Still, there was good news: When Israel flattened Iran in 2021 in a pre-emptive strike (in the process losing Haifa), nuclear war didn’t spread because nobody cared about Mideast oil anymore.

Despite the successful effort to reverse the growth of CO{-2} in the atmosphere, however, it was already too late to prevent more ecological disasters. Because so much tropical rainforest had been destroyed; because so much Arctic sea ice had melted; and because higher summer temperatures had melted the permafrost in Siberia and Alaska, leading to huge releases of methane and CO{-2}, semi-permanent drought had ruined agriculture in Mexico and Central America, killer cyclones repeatedly hit Bangladesh, and low-lying islands had to evacuate their entire populations to escape rising sea levels.

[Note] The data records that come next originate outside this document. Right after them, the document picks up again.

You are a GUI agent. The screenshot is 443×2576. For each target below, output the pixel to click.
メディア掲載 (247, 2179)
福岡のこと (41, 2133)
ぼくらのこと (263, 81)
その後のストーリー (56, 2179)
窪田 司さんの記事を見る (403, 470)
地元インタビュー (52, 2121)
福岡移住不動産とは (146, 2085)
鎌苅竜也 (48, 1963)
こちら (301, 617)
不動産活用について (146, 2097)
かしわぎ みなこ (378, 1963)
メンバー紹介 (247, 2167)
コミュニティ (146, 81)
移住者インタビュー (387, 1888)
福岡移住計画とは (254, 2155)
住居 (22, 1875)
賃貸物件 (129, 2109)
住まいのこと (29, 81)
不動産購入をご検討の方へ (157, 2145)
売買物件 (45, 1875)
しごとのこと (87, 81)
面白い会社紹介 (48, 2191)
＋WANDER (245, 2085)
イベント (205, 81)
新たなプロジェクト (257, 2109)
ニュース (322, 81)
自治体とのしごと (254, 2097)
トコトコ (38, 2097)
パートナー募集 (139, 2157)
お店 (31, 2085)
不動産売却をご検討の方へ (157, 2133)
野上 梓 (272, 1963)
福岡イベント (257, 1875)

Unlike Al Gore (whose steadfast support of “free trade” has helped drive manufacturing farther from its biggest markets, thus wasting more fuel in shipping), Dyer is not hypocritical: By 2075, he writes somewhat ironically, it could be said that “this generation has done its job” and “saved civilization.”

If readers find “A Happy Tale” depressing, I encourage them to delve into Dyer’s other scenarios in which “this generation” doesn’t do its job. “People always raid before they starve,” he notes, but “raiding” doesn’t guarantee you’ll get food, water, or work. On this point, Americans should pay special attention to Scenario 3: United States, 2029.

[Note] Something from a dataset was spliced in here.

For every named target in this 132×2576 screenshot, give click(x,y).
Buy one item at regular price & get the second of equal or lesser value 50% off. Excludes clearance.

In the good old days, at the beginning of the 21st Century, “only a couple of million Mexicans and Central Americans tried to cross into the United States each year, and American agribusiness needed at least half of them to make it through in order to replenish the supply of cheap illegal labor that made the farms profitable.” As Dyer explains, this “was all done with a nod and a wink” by Congress colluding with business while making a show of trying to halt the flow. But by 2029, with their crops drying up, tens of millions of Latinos were leaving their land and a million a month were trying to get into the U.S., half of whom were making it through.

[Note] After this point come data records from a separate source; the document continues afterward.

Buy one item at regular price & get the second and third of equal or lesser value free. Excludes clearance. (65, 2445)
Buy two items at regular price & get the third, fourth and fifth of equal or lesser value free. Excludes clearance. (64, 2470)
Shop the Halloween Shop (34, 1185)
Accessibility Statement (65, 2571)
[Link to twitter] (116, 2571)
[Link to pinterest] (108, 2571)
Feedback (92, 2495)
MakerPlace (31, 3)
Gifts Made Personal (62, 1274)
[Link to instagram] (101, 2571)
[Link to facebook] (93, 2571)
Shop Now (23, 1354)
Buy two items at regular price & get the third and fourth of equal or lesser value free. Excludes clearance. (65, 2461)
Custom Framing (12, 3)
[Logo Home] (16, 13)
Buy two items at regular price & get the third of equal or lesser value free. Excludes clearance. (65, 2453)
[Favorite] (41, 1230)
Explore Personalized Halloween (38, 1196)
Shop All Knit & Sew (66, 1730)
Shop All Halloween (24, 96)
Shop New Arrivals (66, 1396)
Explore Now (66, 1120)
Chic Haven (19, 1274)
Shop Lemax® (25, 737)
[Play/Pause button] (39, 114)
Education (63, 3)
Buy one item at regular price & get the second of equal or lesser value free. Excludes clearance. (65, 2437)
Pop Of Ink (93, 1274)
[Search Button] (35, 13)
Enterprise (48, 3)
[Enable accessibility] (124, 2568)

With border states’ social services overwhelmed, the U.S. public demanded action and immigration control finally got serious. Mines were laid in a moat dug between new border fences, nearly 10 feet high and topped with razor wire and automated machine-guns. There “were very ugly incidents early on when groups of would-be immigrants tried to cross the completed sections of the ‘Big Fence’ and were practically wiped out by the automated weapons and mines.” But the new system worked, and “old-style” illegal entry virtually came to an end.

Sounds preposterous? Not when you observe Arizona’s current political climate and not when you learn that India is already building an eight-foot fence along its entire border with Bangladesh to protect itself from a massive influx of refugees from global warming.

Dyer and the scientists he interviews say it’s not too late to stave off mass starvation and resource wars. Geo-engineering the atmosphere to reflect more of the sun’s heat back into outer space seems to offer some promise. But if we don’t reduce population and consumption and don’t switch to solar, wind and geo-thermal energy, and if we don’t start building pump-storage electrical generators and ban coal-burning plants, “then,” as Dyer says, “we really are screwed.” I don’t think Al Gore could say it any better, or in fewer words.